On June 16, 1947, the virtuoso violinist Bronislaw Huberman, who had the inspiration after the rise of Nazism to bring the unemployed – and endangered – Jewish musicians of Nazi Europe to Palestine to play in what became the Israel Philharmonic Orchestra, died, at age 64.
Huberman, like many world-class musicians, was a child prodigy. He was born in the Polish town of Czestochowa on December 19, 1882. His parents were Jacob and Alexandra Huberman.
Starting lessons at the age of 6, he had his first public performance when he was 7, playing with the orchestra of the Warsaw Institute of Music.
In 1892, when he was still 9, Bronislaw moved with his father to Berlin, where he had been invited to study with the great violinist Joseph Joachim.
Brahms frowns, changes mind
In 1896, Huberman famously announced that he would be playing Brahms’ Violin Concerto in D Major. The composer, who was present, reportedly commented that it was presumptuous of a 14-year-old to be playing publicly such a piece. Yet it is said that he was so moved by the performance that he approached him afterwards to compliment him.
That same year, Huberman had his debut in New York, at Carnegie Hall, of course.
By then, he was probably already in possession of the “Gibson” Stradivarius, a vintage 1713 instrument made by the great violinmaker.
There are several different versions regarding how Huberman came into possession of the fiddle, which is named for an earlier owner, George Gibson; what is not in dispute is that the violin was stolen from him twice, once in 1919, when it was recovered after three days, and again in 1936, from his dressing room in Carnegie Hall. The second time, 51 years would pass before it resurfaced, by which time Huberman was long dead. (Today, the Gibson is owned by Joshua Bell, who paid $4 million for it in 2001.)
Following World War I, Huberman was a believer in Pan-Europeanism, thinking that a united Europe would be the best way to prevent similar future cataclysms. He even wrote a book on the idea of such a union, in which he imagined an important role for the Jews. But he was ahead of his time, and after Hitler became chancellor of Germany, Huberman left his home in Berlin, and settled in Vienna.
Blaming the non-Nazis
His first visit to Palestine had been in 1929. He was sympathetic to the Zionist cause, and wanted to be involved in the music scene in the rapidly developing Jewish society there. But at the time, he still believed there was a place for the Jews in Europe.

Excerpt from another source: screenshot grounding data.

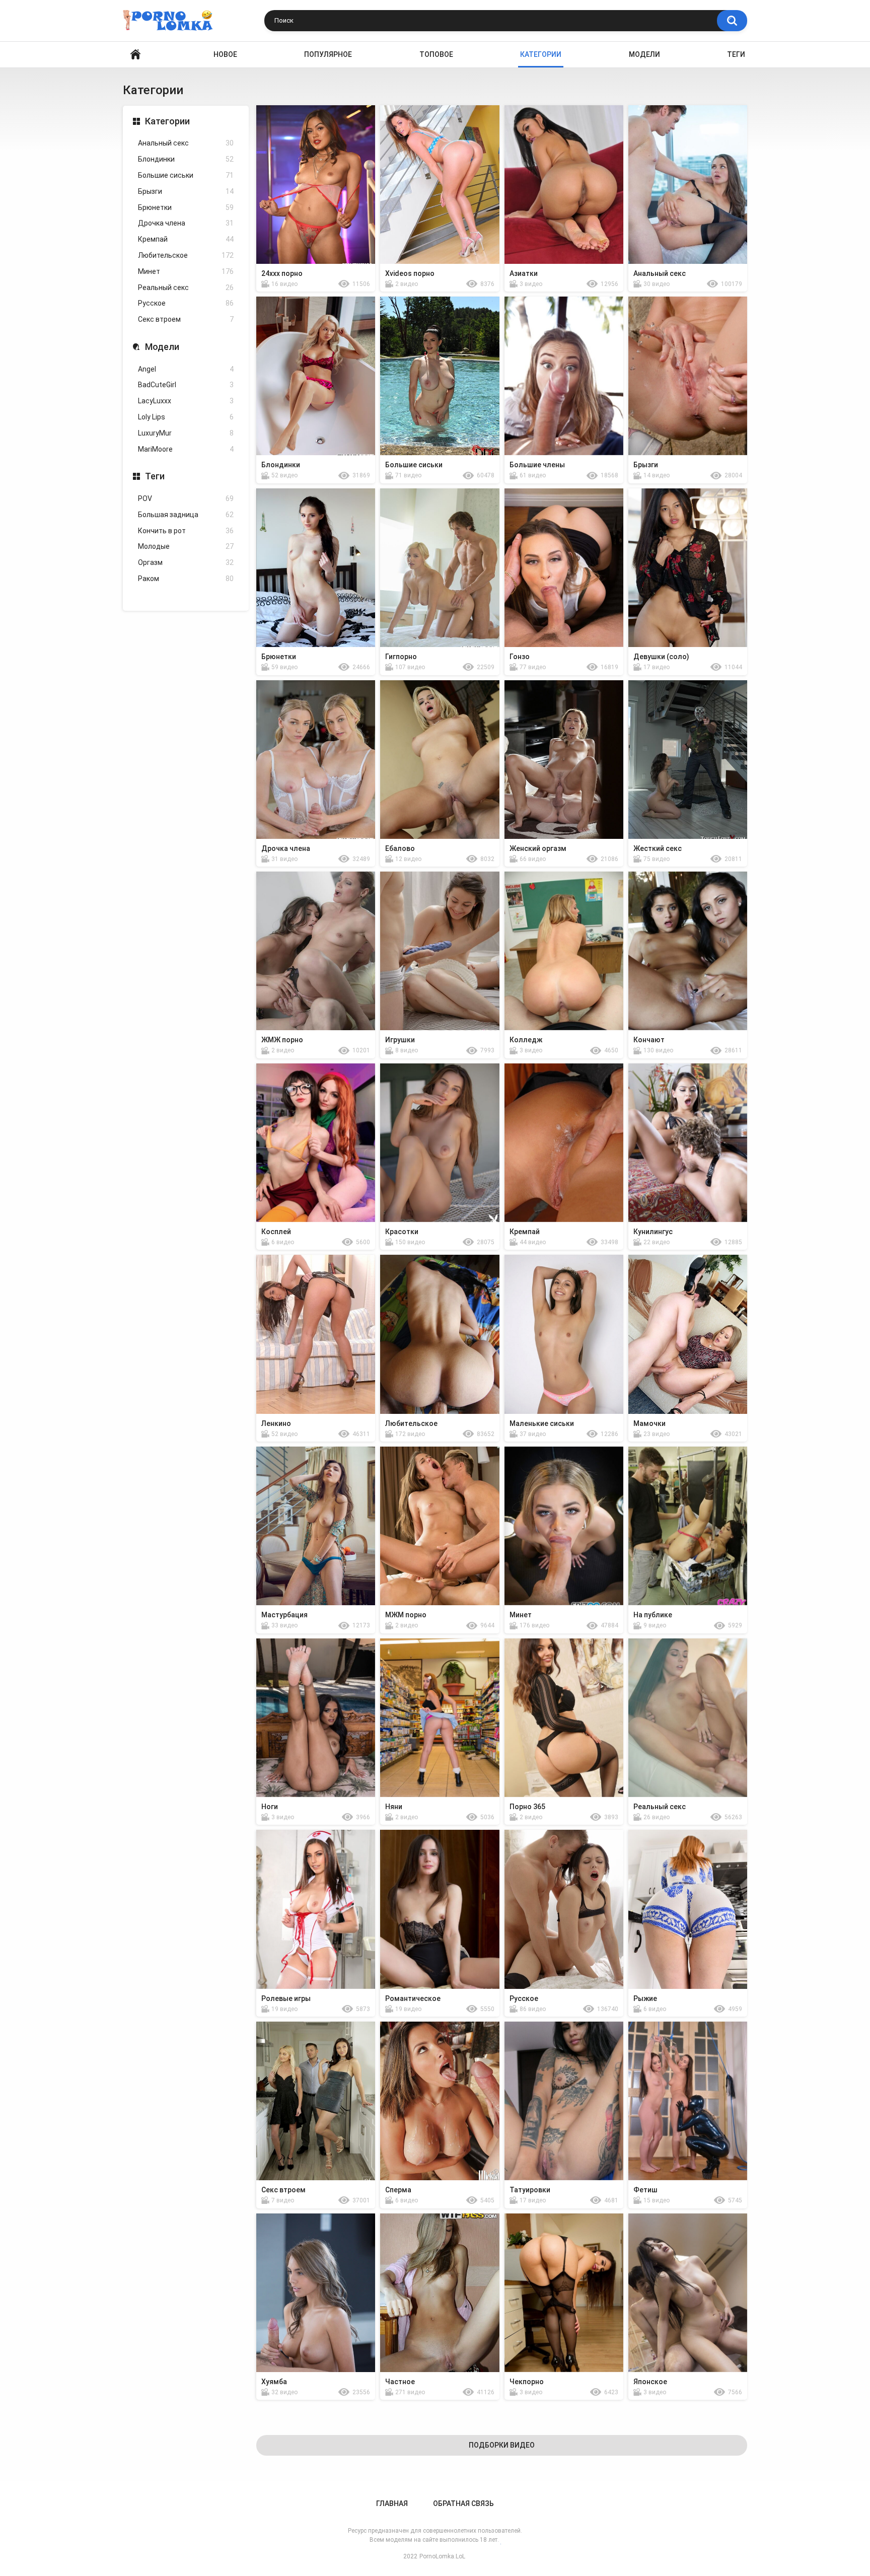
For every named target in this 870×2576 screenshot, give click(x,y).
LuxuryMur (186, 433)
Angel (186, 369)
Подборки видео (502, 2445)
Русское (186, 303)
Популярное (328, 54)
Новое (225, 54)
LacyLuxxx (186, 401)
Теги (736, 54)
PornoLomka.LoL (442, 2556)
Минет (186, 271)
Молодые (186, 546)
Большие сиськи (186, 175)
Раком (186, 579)
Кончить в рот (186, 531)
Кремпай (186, 239)
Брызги (186, 191)
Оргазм (186, 562)
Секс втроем (186, 319)
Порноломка (135, 54)
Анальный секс (186, 143)
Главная (392, 2503)
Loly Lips (186, 417)
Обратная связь (463, 2503)
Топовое (436, 54)
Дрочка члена (186, 223)
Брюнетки (186, 207)
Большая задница (186, 515)
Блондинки (186, 159)
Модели (644, 54)
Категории (167, 121)
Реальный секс (186, 287)
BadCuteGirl (186, 385)
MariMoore (186, 449)
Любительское (186, 255)
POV (186, 498)
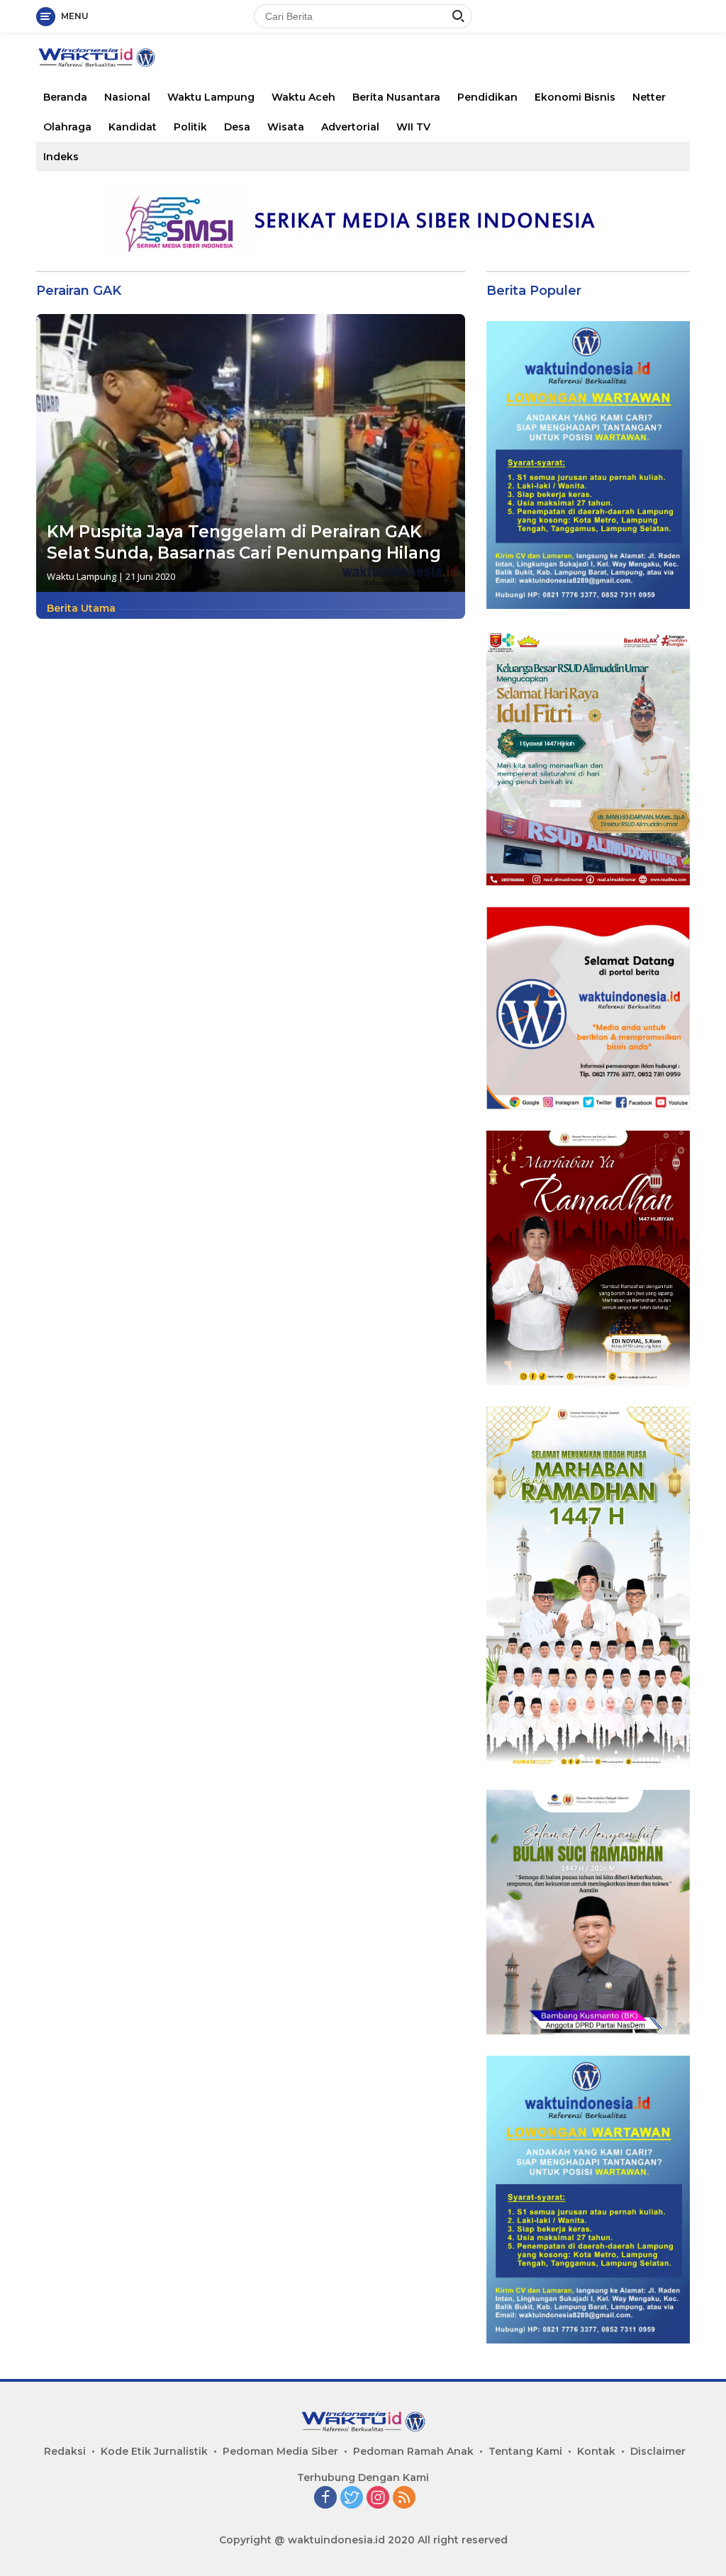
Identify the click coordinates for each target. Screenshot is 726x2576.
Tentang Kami (525, 2451)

By 1933, however, he could see there was a need for different solutions.
That year, he turned down, in an open letter, an invitation by Wilhelm Furtwangler, director of the Berlin Philharmonic, to perform with the orchestra. Three years later, in an “Open Letter to German Intellectuals,” published in the Manchester Guardian, Huberman wrote that it was “you, German intellectuals, you non-Nazis” – who apparently included Maestro Furtwangler, of being “those truly guilty of all these Nazi crimes,” by virtue of simply remaining silent and passive as their society was being destroyed.
During a rousingly successful tour of pre-state Israel in January 1934, giving 12 sold-out concerts in 18 days, Huberman began thinking that the Jews’ future might lay in Palestine, and that his mission was be to establish an orchestra here. By the spring, he was already talking with potential donors and with potential conductors.

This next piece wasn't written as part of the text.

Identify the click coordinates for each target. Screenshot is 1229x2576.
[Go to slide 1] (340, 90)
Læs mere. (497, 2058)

Additionally, as the spread of Nazism led to the firing of Jewish musicians in Europe and the threat of far worse, Huberman understood that bringing them to Palestine was also an urgent humanitarian mission.
By the time the Palestine Symphony Orchestra, as the new ensemble was called (today it is the Israeli Philharmonic), had its first concert, under the baton of Arturo Toscanini, on December 26, 1936, Huberman’s efforts had resulted in the immigration to Eretz Israel of hundreds of musicians and their family members – a total of more than 1,000 people.
Huberman himself spent most of World War II in the United States, and resettled in Switzerland after the war. He died there, in Corsier-sur-Vevey, on this day in 1947.